- [YOUR GOAL]
What you need to do is retype every entry exactly as written.

[Pixel coordinate grounding data]

-- Opening Marker --

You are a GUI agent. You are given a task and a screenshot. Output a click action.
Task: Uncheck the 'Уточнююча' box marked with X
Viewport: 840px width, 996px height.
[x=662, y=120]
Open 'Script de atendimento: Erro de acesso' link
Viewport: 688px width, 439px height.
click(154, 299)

-- Closing Marker --

- [TASK RESULT]
You are a GUI agent. You are given a task and a screenshot. Output a click action.
Task: Uncheck the 'Уточнююча' box marked with X
Viewport: 840px width, 996px height.
[x=662, y=120]
Open 'Script de atendimento: Erro de acesso' link
Viewport: 688px width, 439px height.
click(154, 299)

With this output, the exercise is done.